Zelda wakes up all at once, blinking up at the boughs of the life tree where sunlight has just started to filter through, small dust motes weaving in and out of thin sunbeams. Part of her waking is habit, her love of early mornings and how the cool night air gradually warms as the sun climbs higher in the sky. As for the other reason...

She's alone. The soft grass beside her still carries an impression of Link's body and she sweeps a hand over it, encouraging the bent blades straight once more. There's no telling how long Link has been up, but that he woke up before her was - interesting.
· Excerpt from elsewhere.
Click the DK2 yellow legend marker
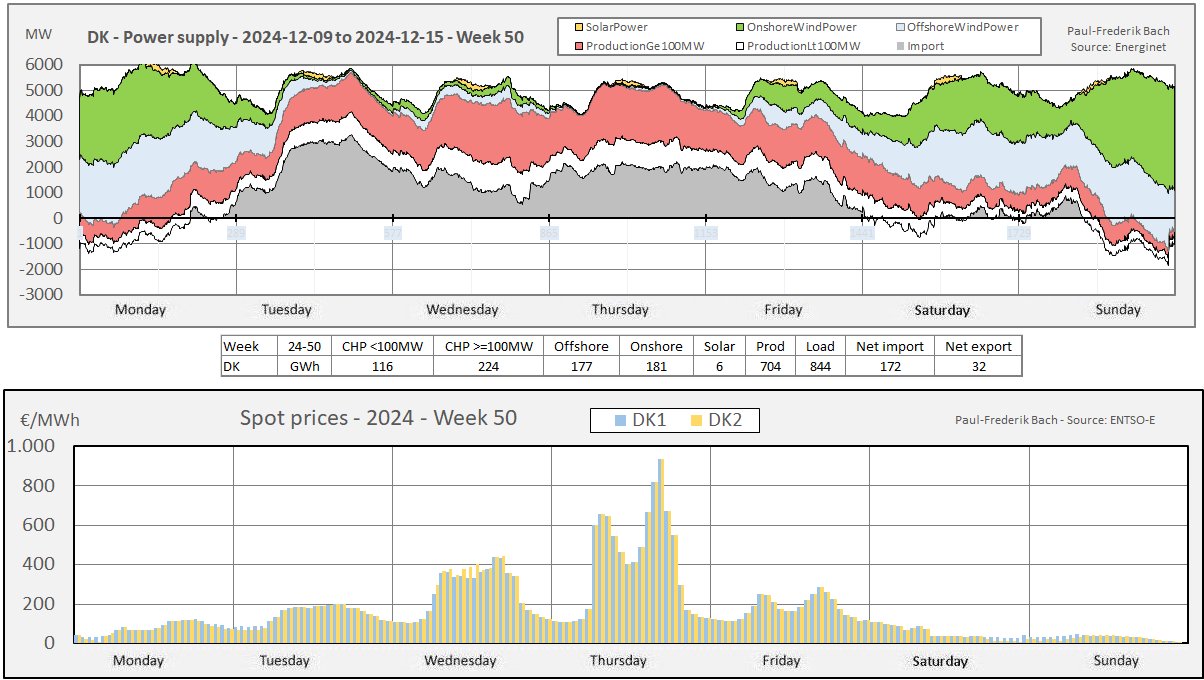This screenshot has height=680, width=1204. 696,421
Getting to her feet she brushes at her skirts, shaking off the pieces of grass and dirt that continue to cling. She's trying to think of where he could be, maybe having returned to clearing away some of the rubble that had fallen with the Goddess Temple, only to stop when she sees him standing in front of the Master Sword.

Something about his stance, feet braced, hands at his sides, head bowed as if in deep thought, sends a frisson of - not fear, never that, but wariness- through her. Rather than look at it too closely, she slowly approaches, her sandals nearly inaudible as she crosses over the ancient stone. "Link? Is everything all right?"

Link turns toward her, a brief movement of his head, and Zelda doesn't stop moving, even when for a few long seconds, it seems as if someone else was staring out of Link's eyes. When he blinks whatever was there vanishes, leaving the familiar warmth that was always hers alone.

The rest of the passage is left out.